Interesting Question.

acme.sh --install does add via cron an entry to automate this and update the cert every 60 days unless you force it. I commented out the cron entry because I copy the .acme.sh directory to the production machines and then ran my script against it. But when I was testing my process I was forcing it. Uncomment FORCE=1 in account.conf or run --force. If you do this before 60 days then you DO NOT go through the challenge. That is why the testing worked without challenge and had me confused later when I was running it with 60+ days renewal. The problem is that at some point, that 60 days will become less to further reduce the opportunity for forgeries so I want to learn more about my options. The dns method could also be automated via the hooks in acme.sh but that opens up other issues I want to avoid at present. He has hooks for most of the big DNS services for example so the challenge/response would work unattended.

Because I wanted to understand the zimbra components more, I chose not to automate this via cron. For some reason, I thought cert updates was very difficult and prone to failure. I think that had more to do with all the zimbra parts than the reality of updating a CERT. My experience has shown that it is very straightforward to update a certs with zmcertmgr. I still run my script by hand that does all the steps but I have run it earlier than 60 days and it just works for me.

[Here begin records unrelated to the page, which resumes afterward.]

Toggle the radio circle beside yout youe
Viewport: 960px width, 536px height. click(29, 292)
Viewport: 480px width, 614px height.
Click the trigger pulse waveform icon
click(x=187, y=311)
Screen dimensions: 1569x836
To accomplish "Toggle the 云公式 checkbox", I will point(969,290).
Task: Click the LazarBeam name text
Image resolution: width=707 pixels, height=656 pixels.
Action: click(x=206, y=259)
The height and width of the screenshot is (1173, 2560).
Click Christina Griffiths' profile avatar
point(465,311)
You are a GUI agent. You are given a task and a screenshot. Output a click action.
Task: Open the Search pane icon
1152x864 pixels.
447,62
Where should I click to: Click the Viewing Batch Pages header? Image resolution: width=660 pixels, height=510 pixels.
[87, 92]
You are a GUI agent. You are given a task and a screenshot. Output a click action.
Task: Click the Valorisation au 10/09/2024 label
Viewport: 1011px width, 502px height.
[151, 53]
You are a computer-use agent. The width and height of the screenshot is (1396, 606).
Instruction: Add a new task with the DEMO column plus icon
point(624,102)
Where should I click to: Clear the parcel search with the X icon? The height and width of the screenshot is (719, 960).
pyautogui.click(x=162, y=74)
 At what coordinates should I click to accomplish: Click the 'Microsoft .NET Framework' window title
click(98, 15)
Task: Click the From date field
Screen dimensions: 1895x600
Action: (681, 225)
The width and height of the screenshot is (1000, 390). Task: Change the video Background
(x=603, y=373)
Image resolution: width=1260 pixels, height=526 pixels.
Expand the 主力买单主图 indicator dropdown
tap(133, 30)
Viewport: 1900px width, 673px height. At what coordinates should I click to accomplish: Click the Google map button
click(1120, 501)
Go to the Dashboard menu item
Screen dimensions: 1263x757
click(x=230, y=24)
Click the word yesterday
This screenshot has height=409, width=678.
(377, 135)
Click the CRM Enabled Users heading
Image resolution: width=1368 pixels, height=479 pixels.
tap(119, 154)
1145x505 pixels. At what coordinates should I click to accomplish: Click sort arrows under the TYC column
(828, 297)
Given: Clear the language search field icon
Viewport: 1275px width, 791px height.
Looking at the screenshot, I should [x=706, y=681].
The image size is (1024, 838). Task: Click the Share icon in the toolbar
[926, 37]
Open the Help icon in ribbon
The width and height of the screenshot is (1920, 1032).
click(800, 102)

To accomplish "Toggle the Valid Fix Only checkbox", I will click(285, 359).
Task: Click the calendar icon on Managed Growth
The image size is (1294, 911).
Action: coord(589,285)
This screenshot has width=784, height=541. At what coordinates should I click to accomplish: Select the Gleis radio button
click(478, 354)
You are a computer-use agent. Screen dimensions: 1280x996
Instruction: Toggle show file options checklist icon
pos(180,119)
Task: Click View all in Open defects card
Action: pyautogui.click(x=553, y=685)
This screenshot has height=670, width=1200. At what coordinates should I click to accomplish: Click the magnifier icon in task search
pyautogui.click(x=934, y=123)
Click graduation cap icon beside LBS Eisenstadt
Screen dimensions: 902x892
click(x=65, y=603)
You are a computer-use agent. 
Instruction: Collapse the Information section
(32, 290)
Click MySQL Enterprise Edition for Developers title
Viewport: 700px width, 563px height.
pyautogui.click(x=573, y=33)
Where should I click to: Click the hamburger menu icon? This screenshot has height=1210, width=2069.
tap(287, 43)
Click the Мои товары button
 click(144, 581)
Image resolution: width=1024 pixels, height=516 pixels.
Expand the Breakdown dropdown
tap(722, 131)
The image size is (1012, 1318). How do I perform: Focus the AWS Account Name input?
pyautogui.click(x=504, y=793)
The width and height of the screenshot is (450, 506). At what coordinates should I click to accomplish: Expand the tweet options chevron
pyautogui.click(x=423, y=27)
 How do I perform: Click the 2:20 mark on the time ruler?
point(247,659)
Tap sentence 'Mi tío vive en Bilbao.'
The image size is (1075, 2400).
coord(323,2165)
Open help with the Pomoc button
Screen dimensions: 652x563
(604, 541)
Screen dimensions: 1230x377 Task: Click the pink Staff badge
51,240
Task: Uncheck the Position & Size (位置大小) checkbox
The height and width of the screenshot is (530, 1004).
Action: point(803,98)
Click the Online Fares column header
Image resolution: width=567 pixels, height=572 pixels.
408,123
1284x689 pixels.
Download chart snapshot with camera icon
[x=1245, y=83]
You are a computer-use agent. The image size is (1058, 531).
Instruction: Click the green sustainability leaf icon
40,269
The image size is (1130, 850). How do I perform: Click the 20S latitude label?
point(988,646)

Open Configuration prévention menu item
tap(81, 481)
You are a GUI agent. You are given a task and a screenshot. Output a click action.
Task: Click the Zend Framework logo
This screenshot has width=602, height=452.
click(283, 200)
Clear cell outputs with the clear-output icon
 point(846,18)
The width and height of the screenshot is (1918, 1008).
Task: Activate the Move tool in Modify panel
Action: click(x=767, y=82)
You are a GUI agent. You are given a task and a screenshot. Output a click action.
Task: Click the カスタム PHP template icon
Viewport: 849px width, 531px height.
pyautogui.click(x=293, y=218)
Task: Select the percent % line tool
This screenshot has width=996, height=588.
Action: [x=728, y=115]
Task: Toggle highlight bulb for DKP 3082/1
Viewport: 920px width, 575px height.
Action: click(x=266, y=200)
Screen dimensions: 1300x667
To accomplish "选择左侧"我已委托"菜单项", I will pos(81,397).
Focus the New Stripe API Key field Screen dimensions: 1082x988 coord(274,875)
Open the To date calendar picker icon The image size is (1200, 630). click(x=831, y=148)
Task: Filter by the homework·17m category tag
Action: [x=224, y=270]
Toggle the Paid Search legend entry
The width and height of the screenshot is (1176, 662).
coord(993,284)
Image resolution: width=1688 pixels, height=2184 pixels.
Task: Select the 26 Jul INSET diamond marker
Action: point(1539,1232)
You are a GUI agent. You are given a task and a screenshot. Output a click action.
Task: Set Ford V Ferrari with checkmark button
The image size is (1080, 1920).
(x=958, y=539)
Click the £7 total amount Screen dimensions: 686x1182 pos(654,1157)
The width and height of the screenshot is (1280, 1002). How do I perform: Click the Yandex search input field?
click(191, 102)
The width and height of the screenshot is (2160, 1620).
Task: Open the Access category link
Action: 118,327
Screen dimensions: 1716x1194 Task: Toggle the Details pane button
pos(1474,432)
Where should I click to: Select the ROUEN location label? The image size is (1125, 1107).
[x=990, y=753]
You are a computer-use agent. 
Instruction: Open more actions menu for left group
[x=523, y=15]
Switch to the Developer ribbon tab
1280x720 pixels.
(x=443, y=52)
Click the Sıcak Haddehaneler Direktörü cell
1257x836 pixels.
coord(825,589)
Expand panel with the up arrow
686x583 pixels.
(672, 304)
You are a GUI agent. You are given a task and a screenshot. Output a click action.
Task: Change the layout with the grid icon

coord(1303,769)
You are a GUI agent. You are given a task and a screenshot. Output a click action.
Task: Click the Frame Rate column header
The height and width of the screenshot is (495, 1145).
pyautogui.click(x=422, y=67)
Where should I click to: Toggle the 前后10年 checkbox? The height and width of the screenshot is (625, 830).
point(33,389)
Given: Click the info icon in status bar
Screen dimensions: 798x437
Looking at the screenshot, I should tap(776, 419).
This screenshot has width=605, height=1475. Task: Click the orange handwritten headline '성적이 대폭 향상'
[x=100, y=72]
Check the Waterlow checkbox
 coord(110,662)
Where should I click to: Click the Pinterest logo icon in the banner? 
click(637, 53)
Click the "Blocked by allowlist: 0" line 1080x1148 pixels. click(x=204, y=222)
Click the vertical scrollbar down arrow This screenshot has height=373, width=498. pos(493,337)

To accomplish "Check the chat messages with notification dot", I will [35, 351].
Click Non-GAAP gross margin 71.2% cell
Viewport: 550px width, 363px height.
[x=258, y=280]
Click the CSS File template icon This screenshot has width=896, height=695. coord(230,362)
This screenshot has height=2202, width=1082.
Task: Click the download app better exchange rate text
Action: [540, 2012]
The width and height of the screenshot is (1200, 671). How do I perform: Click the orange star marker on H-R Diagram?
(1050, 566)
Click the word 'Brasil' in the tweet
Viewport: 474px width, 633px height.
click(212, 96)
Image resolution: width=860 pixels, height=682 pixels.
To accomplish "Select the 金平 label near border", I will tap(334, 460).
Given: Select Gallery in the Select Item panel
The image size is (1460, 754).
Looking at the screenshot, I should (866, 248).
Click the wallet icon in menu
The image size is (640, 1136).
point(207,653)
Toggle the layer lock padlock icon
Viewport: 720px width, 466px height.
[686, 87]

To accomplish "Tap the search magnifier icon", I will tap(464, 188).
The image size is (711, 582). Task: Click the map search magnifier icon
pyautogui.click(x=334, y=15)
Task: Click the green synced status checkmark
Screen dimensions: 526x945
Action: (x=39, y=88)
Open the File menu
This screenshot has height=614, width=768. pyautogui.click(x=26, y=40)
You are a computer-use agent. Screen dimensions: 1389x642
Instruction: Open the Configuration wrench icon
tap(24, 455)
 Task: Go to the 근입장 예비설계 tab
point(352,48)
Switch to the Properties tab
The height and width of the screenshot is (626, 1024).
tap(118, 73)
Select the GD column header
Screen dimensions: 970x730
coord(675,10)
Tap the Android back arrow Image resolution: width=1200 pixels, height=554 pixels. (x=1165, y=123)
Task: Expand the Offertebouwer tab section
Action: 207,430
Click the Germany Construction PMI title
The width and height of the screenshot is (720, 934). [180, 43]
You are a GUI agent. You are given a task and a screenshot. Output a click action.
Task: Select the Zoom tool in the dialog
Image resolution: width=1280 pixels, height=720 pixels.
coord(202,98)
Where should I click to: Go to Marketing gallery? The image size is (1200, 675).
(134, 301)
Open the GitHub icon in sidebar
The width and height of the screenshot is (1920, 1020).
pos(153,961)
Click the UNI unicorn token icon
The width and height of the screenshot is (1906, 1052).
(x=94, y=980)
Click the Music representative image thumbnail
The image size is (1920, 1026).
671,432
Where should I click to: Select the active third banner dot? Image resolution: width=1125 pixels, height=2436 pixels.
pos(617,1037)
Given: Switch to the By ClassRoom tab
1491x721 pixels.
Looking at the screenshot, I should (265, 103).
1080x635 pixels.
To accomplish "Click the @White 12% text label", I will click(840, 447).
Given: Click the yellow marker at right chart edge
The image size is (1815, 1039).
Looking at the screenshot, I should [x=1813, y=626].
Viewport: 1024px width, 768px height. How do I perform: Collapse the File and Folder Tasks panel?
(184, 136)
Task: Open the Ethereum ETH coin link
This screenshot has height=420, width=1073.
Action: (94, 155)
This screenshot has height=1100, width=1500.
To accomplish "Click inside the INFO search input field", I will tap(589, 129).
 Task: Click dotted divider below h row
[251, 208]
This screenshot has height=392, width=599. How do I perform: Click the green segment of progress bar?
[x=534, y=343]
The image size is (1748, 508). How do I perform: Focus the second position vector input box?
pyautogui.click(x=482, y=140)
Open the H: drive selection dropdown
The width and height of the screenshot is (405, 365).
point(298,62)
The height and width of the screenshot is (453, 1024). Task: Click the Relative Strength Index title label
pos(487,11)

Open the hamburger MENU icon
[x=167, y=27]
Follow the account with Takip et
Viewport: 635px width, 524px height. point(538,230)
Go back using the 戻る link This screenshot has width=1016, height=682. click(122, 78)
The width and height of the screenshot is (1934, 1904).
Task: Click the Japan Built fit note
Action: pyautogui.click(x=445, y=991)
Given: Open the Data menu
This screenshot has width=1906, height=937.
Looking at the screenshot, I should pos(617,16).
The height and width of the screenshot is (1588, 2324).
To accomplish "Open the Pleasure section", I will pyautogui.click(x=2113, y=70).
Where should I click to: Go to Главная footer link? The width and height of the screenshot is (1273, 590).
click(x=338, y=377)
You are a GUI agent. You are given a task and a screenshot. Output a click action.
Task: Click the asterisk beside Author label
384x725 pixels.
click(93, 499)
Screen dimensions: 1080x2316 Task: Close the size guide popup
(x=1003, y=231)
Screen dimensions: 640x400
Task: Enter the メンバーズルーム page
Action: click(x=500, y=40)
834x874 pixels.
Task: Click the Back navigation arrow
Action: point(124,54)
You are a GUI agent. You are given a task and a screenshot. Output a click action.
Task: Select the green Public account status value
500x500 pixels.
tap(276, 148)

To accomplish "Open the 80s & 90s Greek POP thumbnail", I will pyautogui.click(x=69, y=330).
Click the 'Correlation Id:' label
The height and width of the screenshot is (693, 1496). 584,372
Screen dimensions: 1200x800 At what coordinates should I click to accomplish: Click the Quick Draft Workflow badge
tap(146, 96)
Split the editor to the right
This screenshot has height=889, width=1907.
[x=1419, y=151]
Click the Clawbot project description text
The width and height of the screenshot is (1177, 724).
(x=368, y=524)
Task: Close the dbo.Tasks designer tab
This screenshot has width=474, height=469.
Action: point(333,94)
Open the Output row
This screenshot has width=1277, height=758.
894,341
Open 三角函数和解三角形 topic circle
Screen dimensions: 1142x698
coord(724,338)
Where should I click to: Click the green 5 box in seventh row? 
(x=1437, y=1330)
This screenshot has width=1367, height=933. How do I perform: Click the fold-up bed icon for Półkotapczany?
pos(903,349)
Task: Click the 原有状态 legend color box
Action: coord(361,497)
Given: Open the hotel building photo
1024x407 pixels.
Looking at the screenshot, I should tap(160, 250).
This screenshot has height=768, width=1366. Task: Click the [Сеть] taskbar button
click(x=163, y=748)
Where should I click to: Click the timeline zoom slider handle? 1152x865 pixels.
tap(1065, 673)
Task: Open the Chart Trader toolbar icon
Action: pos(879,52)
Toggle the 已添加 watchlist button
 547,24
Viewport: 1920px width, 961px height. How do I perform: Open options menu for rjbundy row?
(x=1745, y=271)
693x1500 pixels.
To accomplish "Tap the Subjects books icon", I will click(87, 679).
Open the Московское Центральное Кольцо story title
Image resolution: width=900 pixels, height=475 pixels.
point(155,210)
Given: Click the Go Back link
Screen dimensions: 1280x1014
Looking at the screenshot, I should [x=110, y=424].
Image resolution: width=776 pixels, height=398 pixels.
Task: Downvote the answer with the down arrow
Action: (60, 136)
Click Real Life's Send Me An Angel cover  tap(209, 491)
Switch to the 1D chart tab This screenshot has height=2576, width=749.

My beef is that my process is more complicated than it needs to be for the cert challenge/response phase. For example, one method is to use acme.sh standalone so that it listens on port 80/443. Another is the webroot with a location directory from nginx pointing to the validation response. You would need to bring down any zimbra services that conflict so that it can listen on 80/443 for validation/challenge... the nginx method (aka webroot) could work while zimbra is running... at least that is how I think it would work. For now, I just keep renewing more often and hope to get some time to try a few of these different methods. I need to make a decision soon however since it is getting old doing this by hand based on a email reminder even if its just running a single command to handle all the parts... Maybe I am just scared to pull the trigger. :-)

PS. My biggest gripe is I hate taking ANY zimbra outage even if its less than 60 seconds to replace a new CERT. zmcontrol restart is way overkill!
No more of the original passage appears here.